*Task item:* Once the line with "Where should I" is found, write it out along with each later line exactly, through the end of the entries, skipping every picture.

*Stored data:*
◇ ◇ ◇ ◇ ◇

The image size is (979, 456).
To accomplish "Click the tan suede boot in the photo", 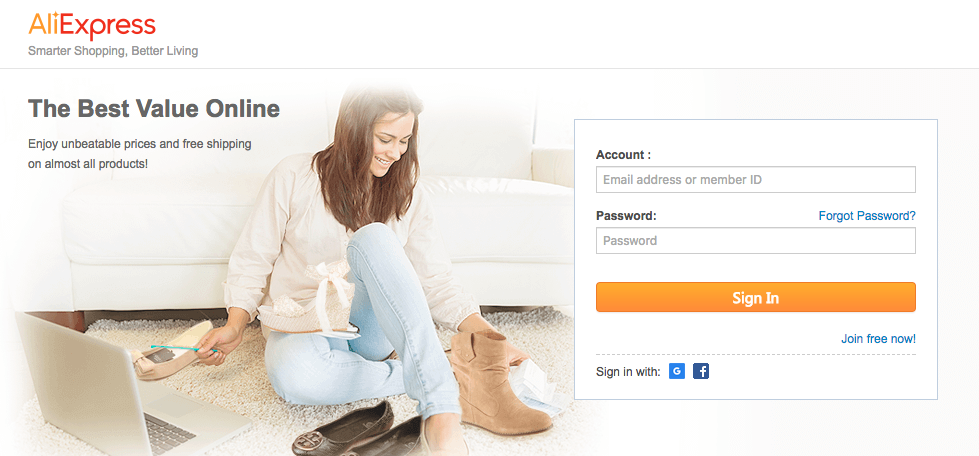I will (499, 381).
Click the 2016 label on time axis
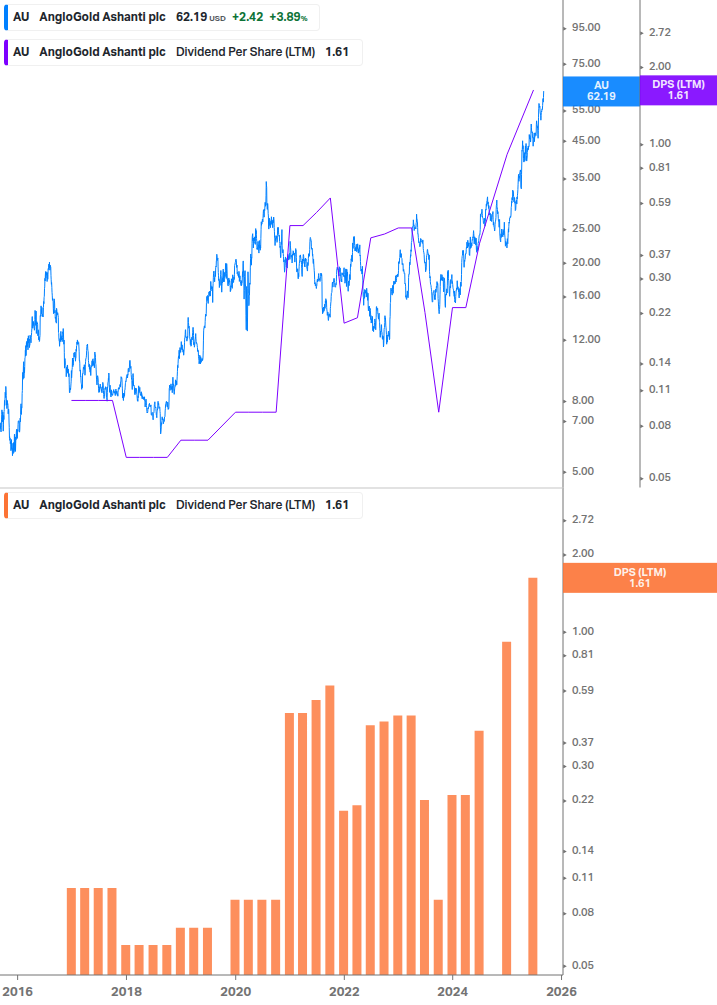This screenshot has height=1005, width=717. tap(17, 992)
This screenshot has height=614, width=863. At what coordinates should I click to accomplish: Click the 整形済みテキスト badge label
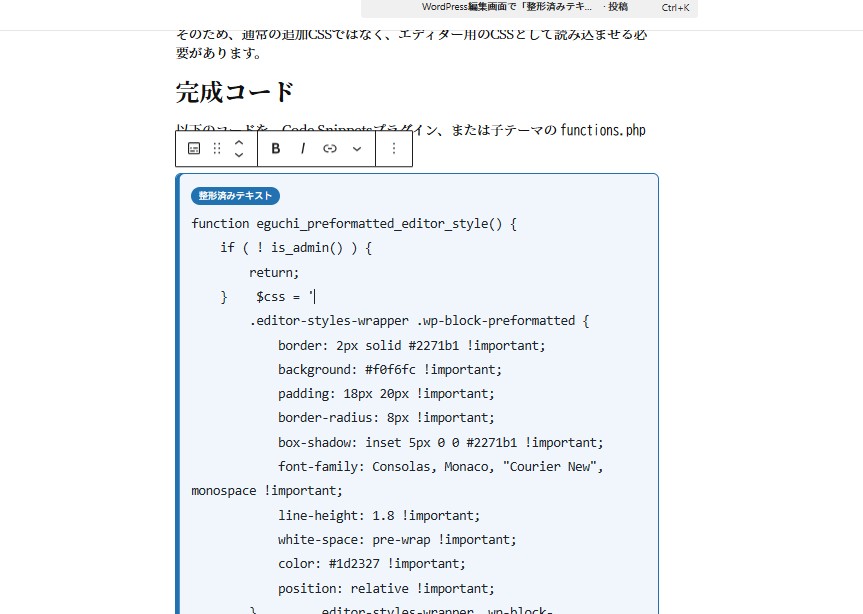[x=235, y=196]

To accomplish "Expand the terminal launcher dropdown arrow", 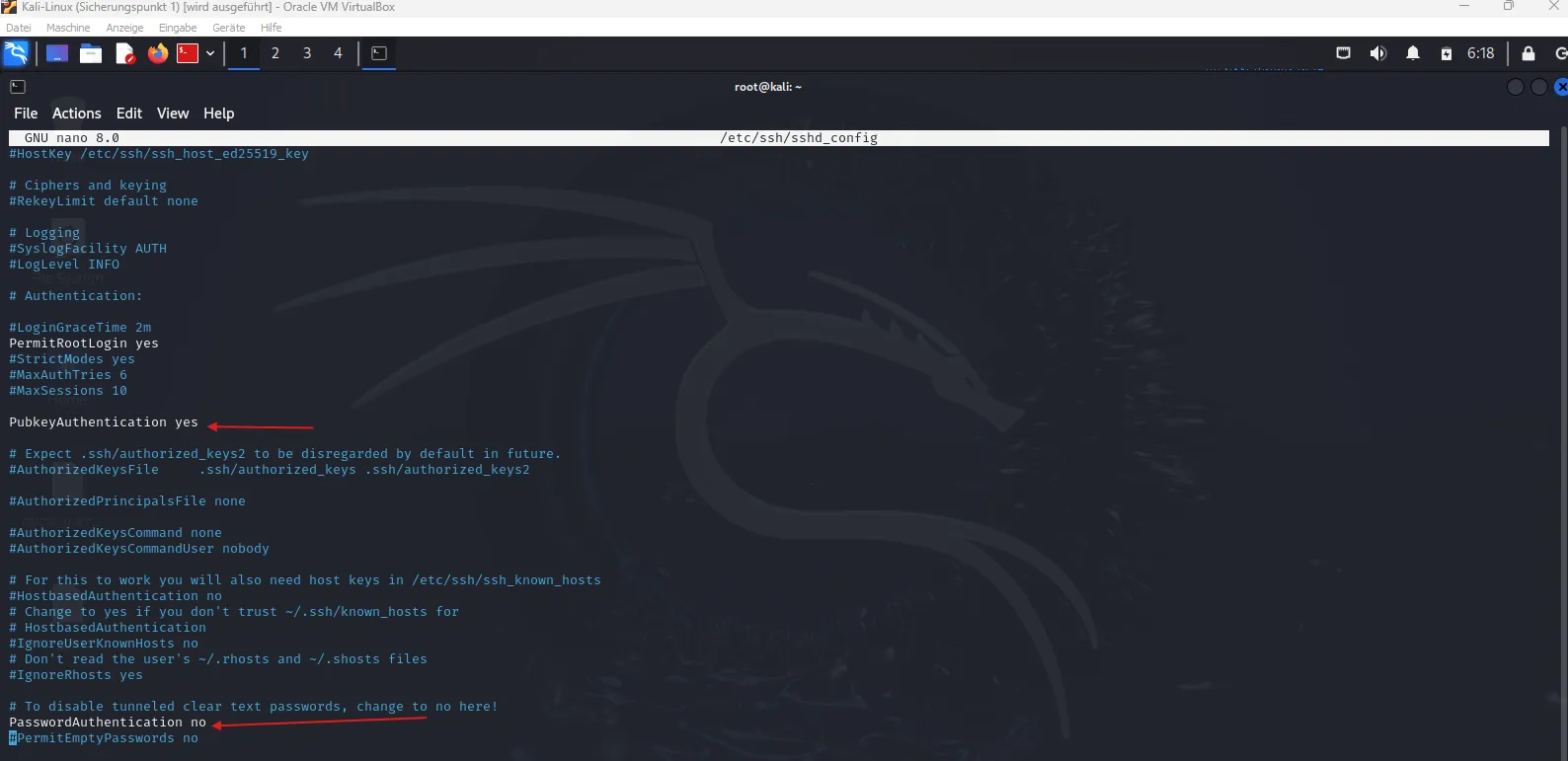I will tap(210, 53).
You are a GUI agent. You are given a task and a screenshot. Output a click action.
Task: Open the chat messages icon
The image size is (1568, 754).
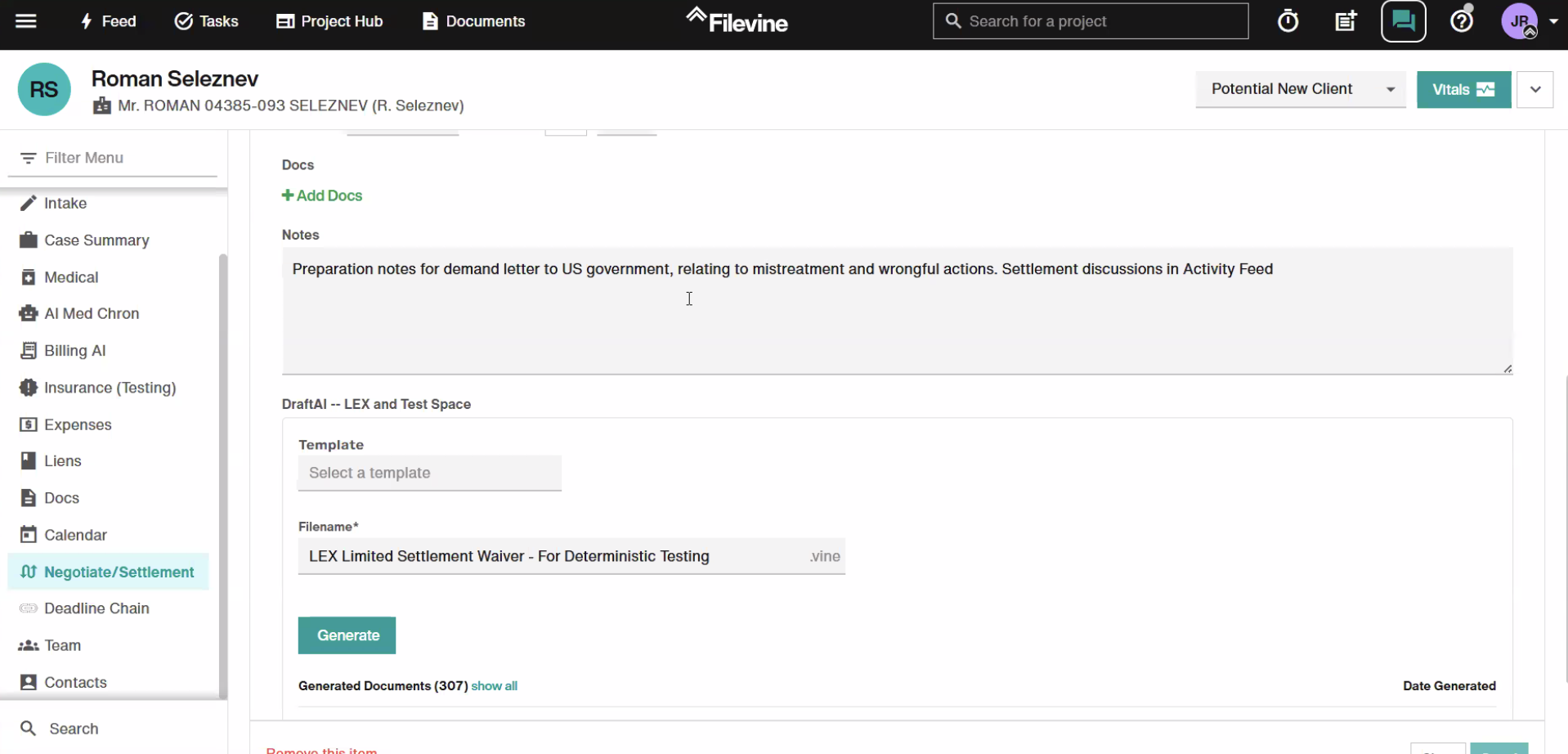pyautogui.click(x=1403, y=21)
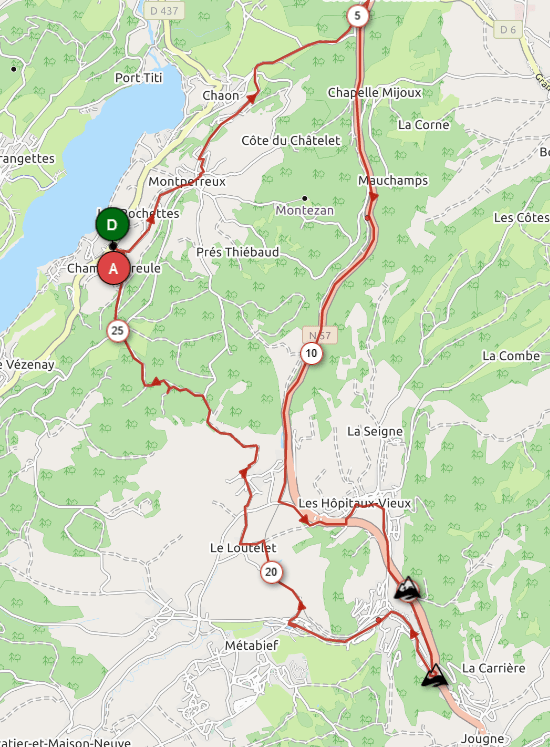Open the mountain climb icon beside La Carrière
Image resolution: width=550 pixels, height=747 pixels.
point(435,676)
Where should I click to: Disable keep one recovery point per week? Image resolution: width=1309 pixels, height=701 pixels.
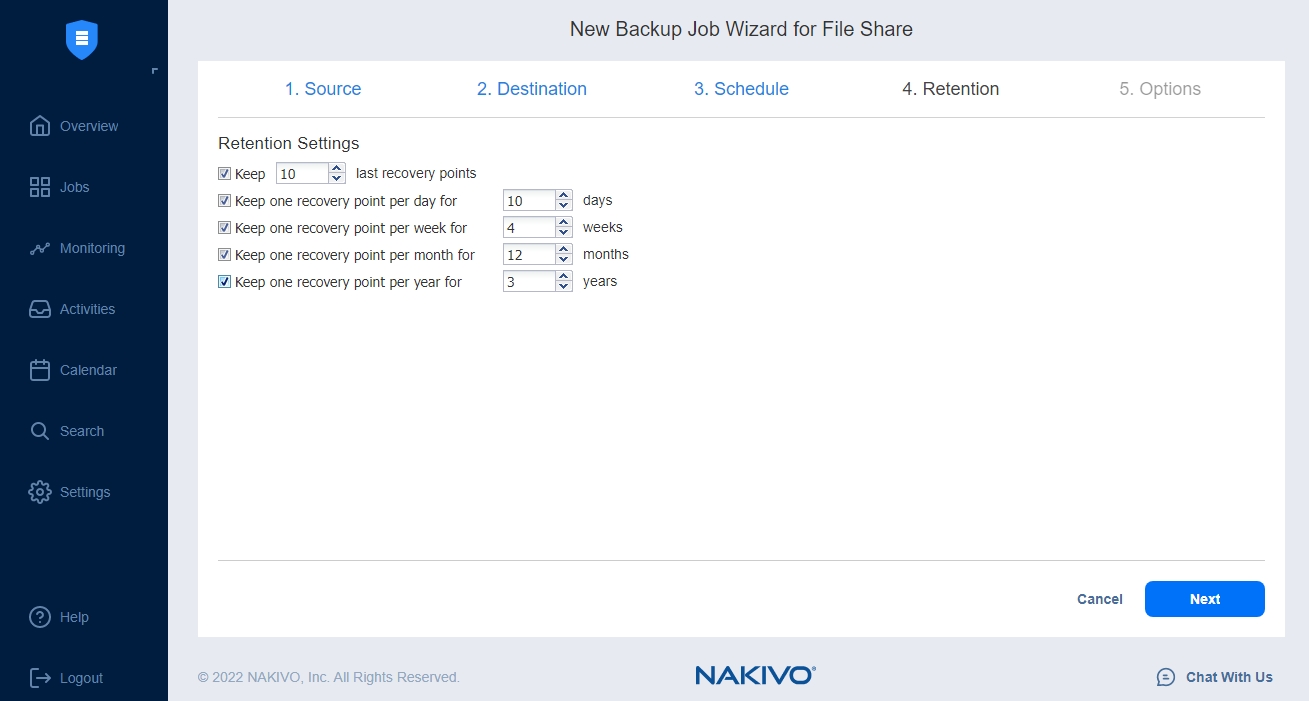[225, 227]
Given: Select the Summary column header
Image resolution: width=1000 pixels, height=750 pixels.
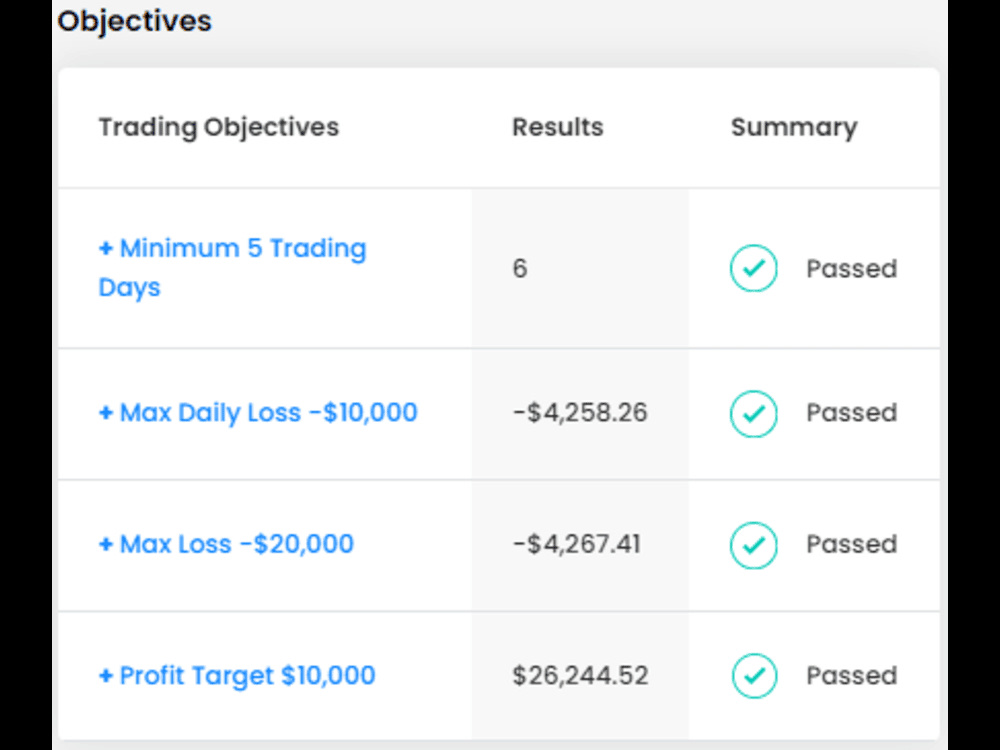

◇ ◇ ◇ ◇ ◇

*Response to this exercise:*
Where should I click to: Disable keep one recovery point per week? Image resolution: width=1309 pixels, height=701 pixels.
[225, 227]
Given: Select the Summary column header
Image resolution: width=1000 pixels, height=750 pixels.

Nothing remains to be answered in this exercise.